His father, Maurus de Celico (whose family name is said to have been Tabellione), a notary holding high office under the Norman kings of Sicily, placed him at an early age in the royal Court. While on a pilgrimage to the Holy Land, Joachim was converted from the world by the sight of some great calamity (perhaps an outbreak of pestilence). He passed the whole of Lent in contemplation on Mount Thabor, where he is said to have received celestial illumination for the work of his life. Returning to Italy, he retired to the Cistercian Abbey of Sambucina, probably in 1159, and for some years devoted himself to lay preaching, without taking the religious habit or receiving any orders. The ecclesiastical authorities raising objections to his mode of life, he took the Cistercian habit in the Abbey of Corazzo, and was ordained priest, apparently in 1168. He now applied himself entirely to Biblical study, with a special view to the interpretation of the hidden meaning of the Scriptures. A few years later, much against his will, he was elected abbot. Finding the duties of his office an intolerable hindrance to what he deemed his higher calling, he appealed, in 1182, to Pope Lucius III, who relieved him of the temporal care of his abbey, and warmly approved of his work, bidding him continue it in whatever monastery he thought best. He spent the following year and a half at the Abbey of Casamari, engaged upon his three great books, and there a young monk, Lucas (afterwards Archbishop of Cosenza ), who acted as his secretary, tells us of his amazement at seeing so famous and eloquent a man wearing such rags, and of the wonderful devotion with which he preached and said Mass.
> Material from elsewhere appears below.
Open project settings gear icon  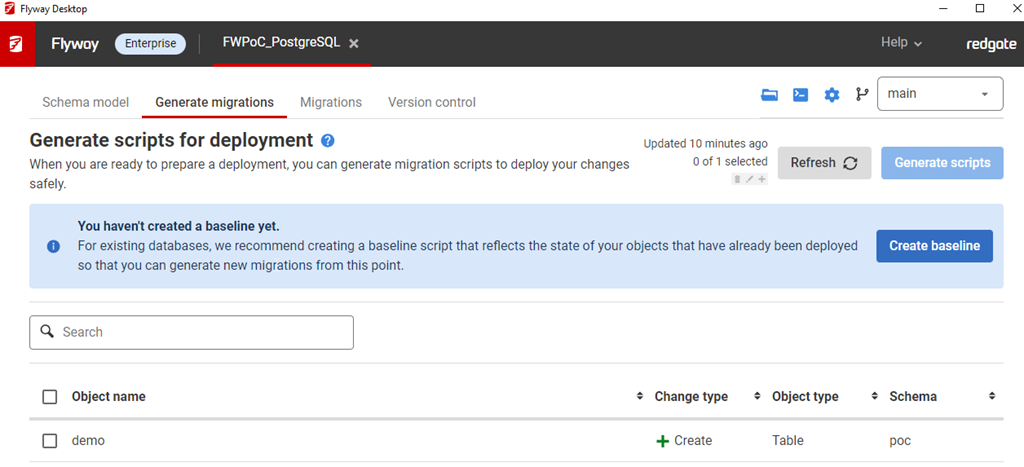[831, 95]
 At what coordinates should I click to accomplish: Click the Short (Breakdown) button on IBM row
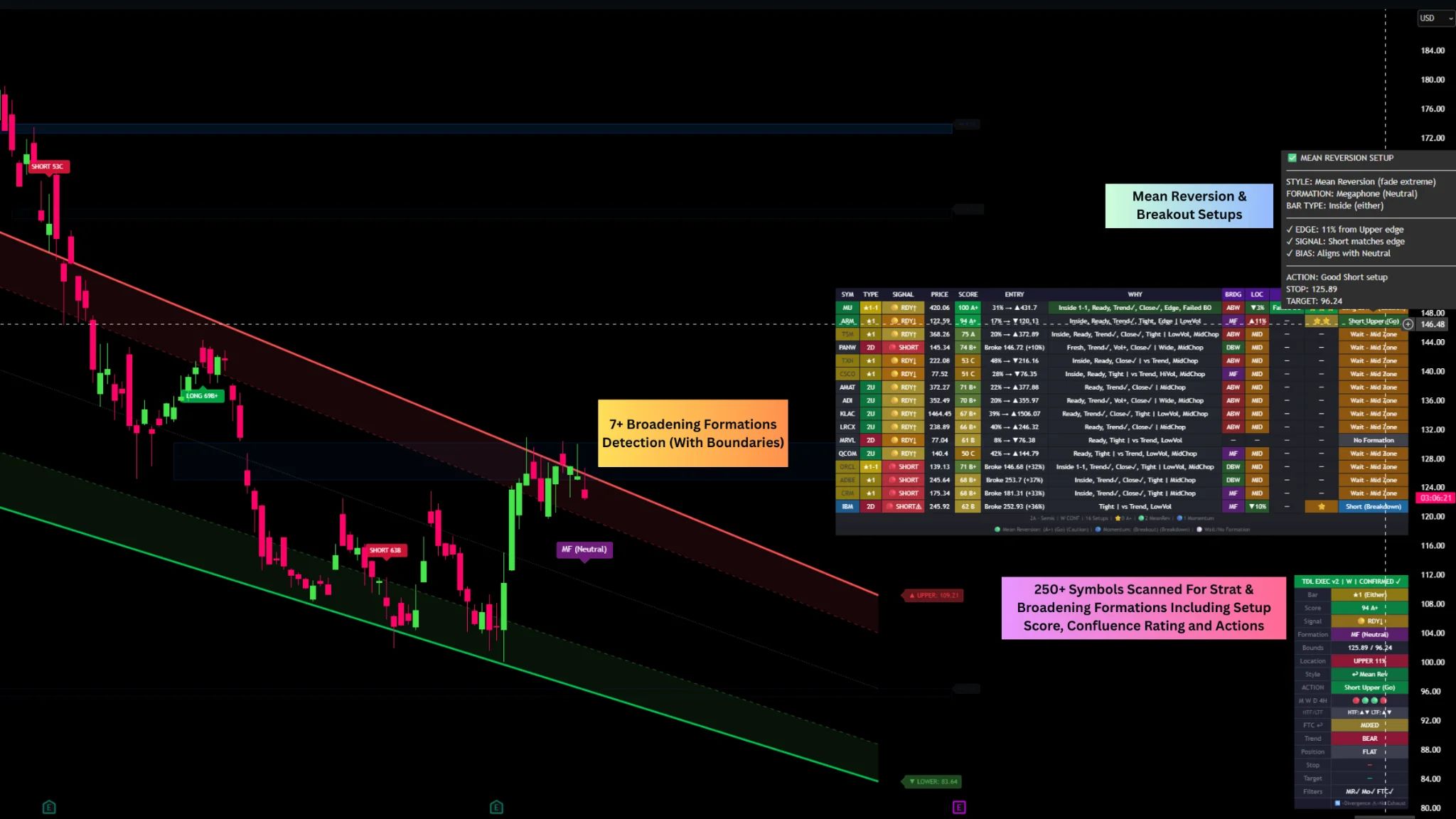1374,506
The papal approbation was confirmed by Urban III, in 1185, and again, more conditionally, by Clement III, in 1187, the latter exhorting him to make no delay in completing his work and submitting it to the judgment of the Holy See. Joachim now retired to the hermitage of Pietralata, and finally founded the Abbey of Fiore (or Flora) among the Calabrian mountains, which became the center of a new and stricter branch of the Cistercian Order approved by Celestine III in 1198. In 1200 Joachim publicly submitted all his writings to the examination of Innocent III, but died before any judgment was passed. It was held to be in answer to his prayers that he died on Holy Saturday, "the Saturday on which Sitivit is sung, attaining the true Sabbath, even as the hart panteth after the fountains of waters." The holiness of his life is unquestionable; miracles were said to have been wrought at his tomb, and, though never officially beatified, he is still venerated as a beatus on 29 May.
Dante voiced the general opinion of his age in declaring Joachim one "endowed with prophetic spirit." But he himself always disclaimed the title of prophet. The interpretation of Scriptural prophecy, with reference to the history and the future of the Church, is the main theme of his three chief works: "Liber Concordiae Novi ac Veteris Testamenti," "Expositio in Apocalipsim," and "Psalterium Decem Cordarum." The mystical basis of his teaching is the doctrine of the "Eternal Gospel," founded on a strained interpretation of the text in the Apocalypse (xiv, 6). There are three states of the world, corresponding to the three Persons of the Blessed Trinity. In the first age the Father ruled, representing power and inspiring fear, to which the Old Testament dispensation corresponds; then the wisdom hidden through the ages was revealed in the Son, and we have the Catholic Church of the New Testament ; a third period will come, the Kingdom of the Holy Spirit , a new dispensation of universal love, which will proceed from the Gospel of Christ, but transcend the letter of it, and in which there will be no need for disciplinary institutions. Joachim held that the second period was drawing to a close, and that the third epoch (already in part anticipated by St. Benedict) would actually begin after some great cataclysm which he tentatively calculated would befall in 1260. After this Latins and Greeks would be united in the new spiritual kingdom, freed alike from the fetters of the letter; the Jews would be converted, and the "Eternal Gospel" abide until the end of the world.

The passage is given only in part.